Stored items
-------
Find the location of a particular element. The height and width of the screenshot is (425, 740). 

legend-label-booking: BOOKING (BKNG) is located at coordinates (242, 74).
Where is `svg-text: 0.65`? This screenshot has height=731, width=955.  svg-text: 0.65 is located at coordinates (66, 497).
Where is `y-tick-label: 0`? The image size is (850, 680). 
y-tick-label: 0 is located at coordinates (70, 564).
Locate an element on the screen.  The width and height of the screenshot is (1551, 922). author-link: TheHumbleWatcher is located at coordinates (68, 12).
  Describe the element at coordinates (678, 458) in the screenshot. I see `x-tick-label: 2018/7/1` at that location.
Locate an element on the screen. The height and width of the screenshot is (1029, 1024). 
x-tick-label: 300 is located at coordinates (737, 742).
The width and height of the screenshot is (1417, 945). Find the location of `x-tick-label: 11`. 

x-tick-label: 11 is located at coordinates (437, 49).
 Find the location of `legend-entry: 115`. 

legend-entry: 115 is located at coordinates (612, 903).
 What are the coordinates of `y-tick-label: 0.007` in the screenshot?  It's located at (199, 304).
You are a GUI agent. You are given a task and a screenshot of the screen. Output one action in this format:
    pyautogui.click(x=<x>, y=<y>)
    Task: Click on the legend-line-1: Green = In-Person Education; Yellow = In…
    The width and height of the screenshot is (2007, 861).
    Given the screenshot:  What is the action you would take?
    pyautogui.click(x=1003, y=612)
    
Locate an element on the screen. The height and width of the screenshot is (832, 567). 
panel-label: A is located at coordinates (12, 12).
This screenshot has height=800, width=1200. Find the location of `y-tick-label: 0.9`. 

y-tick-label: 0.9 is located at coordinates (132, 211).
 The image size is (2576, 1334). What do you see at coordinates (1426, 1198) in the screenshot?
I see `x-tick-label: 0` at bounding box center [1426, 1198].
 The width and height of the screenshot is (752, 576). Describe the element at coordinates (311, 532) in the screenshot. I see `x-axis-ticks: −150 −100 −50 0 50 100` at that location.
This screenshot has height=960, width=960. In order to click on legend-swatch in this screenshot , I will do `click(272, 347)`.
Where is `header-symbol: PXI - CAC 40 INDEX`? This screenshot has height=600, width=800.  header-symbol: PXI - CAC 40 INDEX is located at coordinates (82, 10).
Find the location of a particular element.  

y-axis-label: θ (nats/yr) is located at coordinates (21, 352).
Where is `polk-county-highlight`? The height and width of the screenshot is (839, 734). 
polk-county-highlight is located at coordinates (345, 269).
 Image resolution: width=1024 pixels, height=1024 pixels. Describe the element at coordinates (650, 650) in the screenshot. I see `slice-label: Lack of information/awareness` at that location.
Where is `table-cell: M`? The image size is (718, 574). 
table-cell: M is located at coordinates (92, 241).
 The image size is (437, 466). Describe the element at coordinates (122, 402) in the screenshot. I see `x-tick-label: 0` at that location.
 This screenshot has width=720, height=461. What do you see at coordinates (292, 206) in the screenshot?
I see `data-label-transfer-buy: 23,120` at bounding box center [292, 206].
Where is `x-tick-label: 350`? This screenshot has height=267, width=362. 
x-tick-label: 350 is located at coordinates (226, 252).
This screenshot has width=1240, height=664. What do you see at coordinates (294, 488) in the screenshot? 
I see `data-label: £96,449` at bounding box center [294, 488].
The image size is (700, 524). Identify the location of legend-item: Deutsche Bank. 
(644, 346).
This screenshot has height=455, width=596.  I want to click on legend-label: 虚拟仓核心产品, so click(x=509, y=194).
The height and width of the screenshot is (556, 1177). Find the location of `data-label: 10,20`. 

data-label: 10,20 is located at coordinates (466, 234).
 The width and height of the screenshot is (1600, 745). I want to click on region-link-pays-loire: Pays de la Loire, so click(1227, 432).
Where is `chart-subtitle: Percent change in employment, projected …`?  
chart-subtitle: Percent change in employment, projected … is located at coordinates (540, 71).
-------
> [To do] Turn all of the data above into a Markdown table with a "Row" column for the row number and a "Line" column holding each line. Leave out blank lines.

> [Reply]
| Row | Line |
|---|---|
| 1 | Find the location of a particular element. The height and width of the screenshot is (425, 740).  |
| 2 | legend-label-booking: BOOKING (BKNG) is located at coordinates (242, 74). |
| 3 | Where is `svg-text: 0.65`? This screenshot has height=731, width=955.  svg-text: 0.65 is located at coordinates (66, 497). |
| 4 | Where is `y-tick-label: 0`? The image size is (850, 680).  |
| 5 | y-tick-label: 0 is located at coordinates (70, 564). |
| 6 | Locate an element on the screen.  The width and height of the screenshot is (1551, 922). author-link: TheHumbleWatcher is located at coordinates (68, 12). |
| 7 |   Describe the element at coordinates (678, 458) in the screenshot. I see `x-tick-label: 2018/7/1` at that location. |
| 8 | Locate an element on the screen. The height and width of the screenshot is (1029, 1024).  |
| 9 | x-tick-label: 300 is located at coordinates (737, 742). |
| 10 | The width and height of the screenshot is (1417, 945). Find the location of `x-tick-label: 11`.  |
| 11 | x-tick-label: 11 is located at coordinates (437, 49). |
| 12 |  Find the location of `legend-entry: 115`.  |
| 13 | legend-entry: 115 is located at coordinates (612, 903). |
| 14 |  What are the coordinates of `y-tick-label: 0.007` in the screenshot?  It's located at (199, 304). |
| 15 | You are a GUI agent. You are given a task and a screenshot of the screen. Output one action in this format: |
| 16 |     pyautogui.click(x=<x>, y=<y>) |
| 17 |     Task: Click on the legend-line-1: Green = In-Person Education; Yellow = In… |
| 18 |     The width and height of the screenshot is (2007, 861). |
| 19 |     Given the screenshot:  What is the action you would take? |
| 20 |     pyautogui.click(x=1003, y=612) |
| 21 | Locate an element on the screen. The height and width of the screenshot is (832, 567).  |
| 22 | panel-label: A is located at coordinates (12, 12). |
| 23 | This screenshot has height=800, width=1200. Find the location of `y-tick-label: 0.9`.  |
| 24 | y-tick-label: 0.9 is located at coordinates (132, 211). |
| 25 |  The image size is (2576, 1334). What do you see at coordinates (1426, 1198) in the screenshot? |
| 26 | I see `x-tick-label: 0` at bounding box center [1426, 1198]. |
| 27 |  The width and height of the screenshot is (752, 576). Describe the element at coordinates (311, 532) in the screenshot. I see `x-axis-ticks: −150 −100 −50 0 50 100` at that location. |
| 28 | This screenshot has height=960, width=960. In order to click on legend-swatch in this screenshot , I will do `click(272, 347)`. |
| 29 | Where is `header-symbol: PXI - CAC 40 INDEX`? This screenshot has height=600, width=800.  header-symbol: PXI - CAC 40 INDEX is located at coordinates (82, 10). |
| 30 | Find the location of a particular element.   |
| 31 | y-axis-label: θ (nats/yr) is located at coordinates (21, 352). |
| 32 | Where is `polk-county-highlight`? The height and width of the screenshot is (839, 734).  |
| 33 | polk-county-highlight is located at coordinates (345, 269). |
| 34 |  Image resolution: width=1024 pixels, height=1024 pixels. Describe the element at coordinates (650, 650) in the screenshot. I see `slice-label: Lack of information/awareness` at that location. |
| 35 | Where is `table-cell: M`? The image size is (718, 574).  |
| 36 | table-cell: M is located at coordinates (92, 241). |
| 37 |  The image size is (437, 466). Describe the element at coordinates (122, 402) in the screenshot. I see `x-tick-label: 0` at that location. |
| 38 |  This screenshot has width=720, height=461. What do you see at coordinates (292, 206) in the screenshot? |
| 39 | I see `data-label-transfer-buy: 23,120` at bounding box center [292, 206]. |
| 40 | Where is `x-tick-label: 350`? This screenshot has height=267, width=362.  |
| 41 | x-tick-label: 350 is located at coordinates (226, 252). |
| 42 | This screenshot has width=1240, height=664. What do you see at coordinates (294, 488) in the screenshot?  |
| 43 | I see `data-label: £96,449` at bounding box center [294, 488]. |
| 44 | The image size is (700, 524). Identify the location of legend-item: Deutsche Bank.  |
| 45 | (644, 346). |
| 46 | This screenshot has height=455, width=596.  I want to click on legend-label: 虚拟仓核心产品, so click(x=509, y=194). |
| 47 | The height and width of the screenshot is (556, 1177). Find the location of `data-label: 10,20`.  |
| 48 | data-label: 10,20 is located at coordinates (466, 234). |
| 49 |  The width and height of the screenshot is (1600, 745). I want to click on region-link-pays-loire: Pays de la Loire, so click(1227, 432). |
| 50 | Where is `chart-subtitle: Percent change in employment, projected …`?   |
| 51 | chart-subtitle: Percent change in employment, projected … is located at coordinates (540, 71). |